Copy the records exactly, leaving out every picture.

======== Data under study ========

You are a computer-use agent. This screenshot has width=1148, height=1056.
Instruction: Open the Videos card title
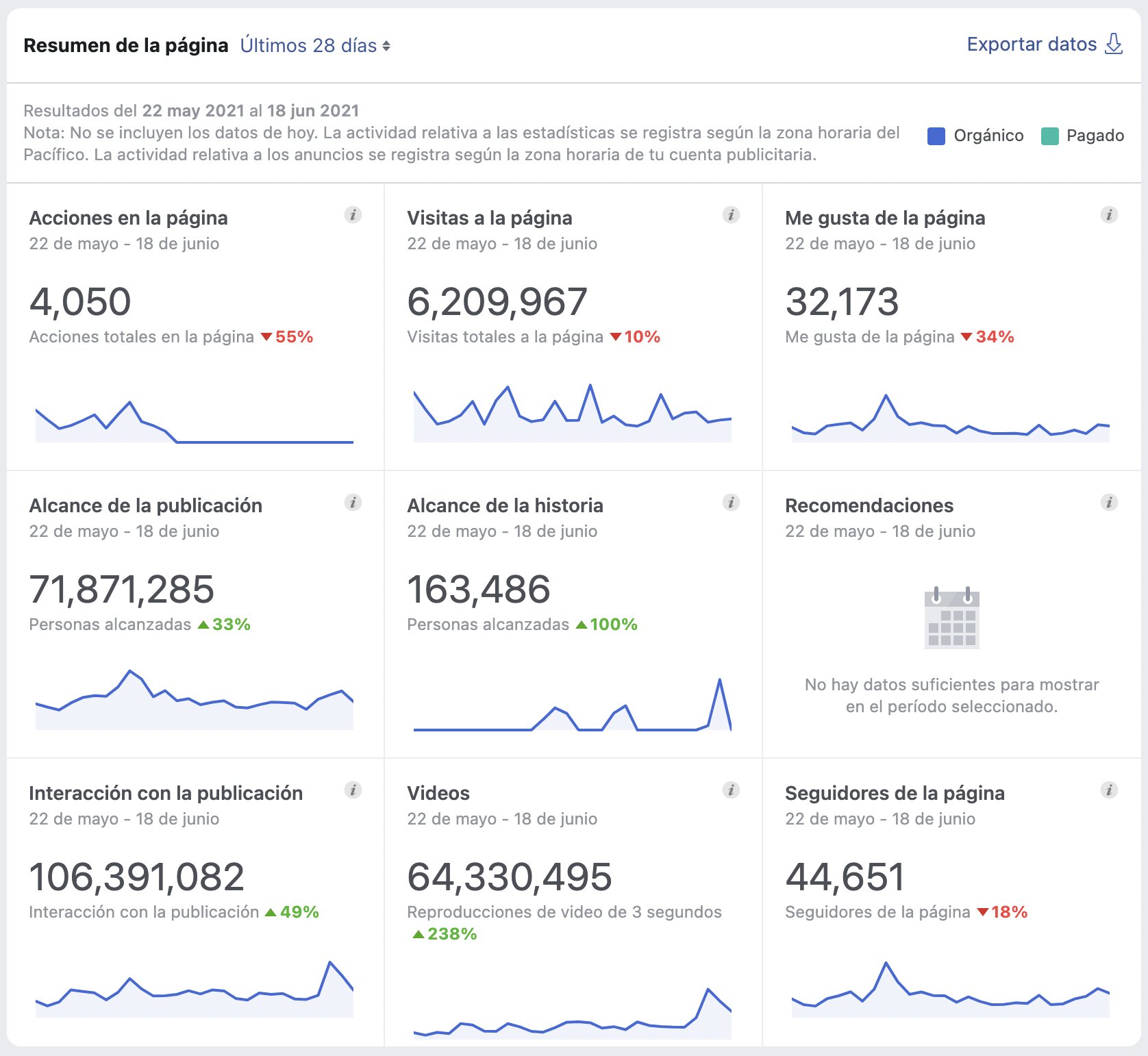coord(438,794)
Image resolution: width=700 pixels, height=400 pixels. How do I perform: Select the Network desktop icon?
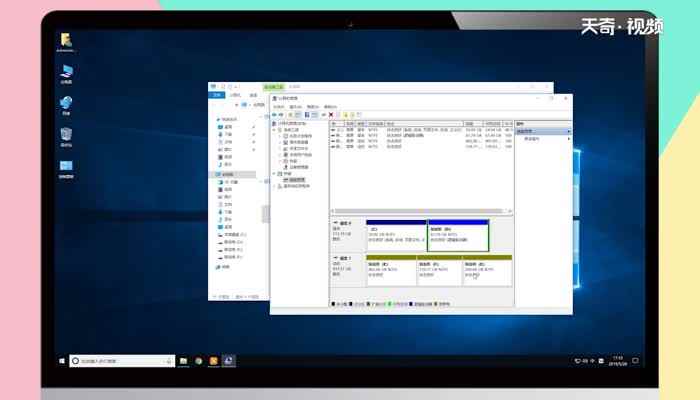point(66,104)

========

Solution to this problem -
You are a computer-use agent. This screenshot has width=1148, height=1056.
Instruction: Open the Videos card title
coord(438,794)
Image resolution: width=700 pixels, height=400 pixels. How do I perform: Select the Network desktop icon?
point(66,104)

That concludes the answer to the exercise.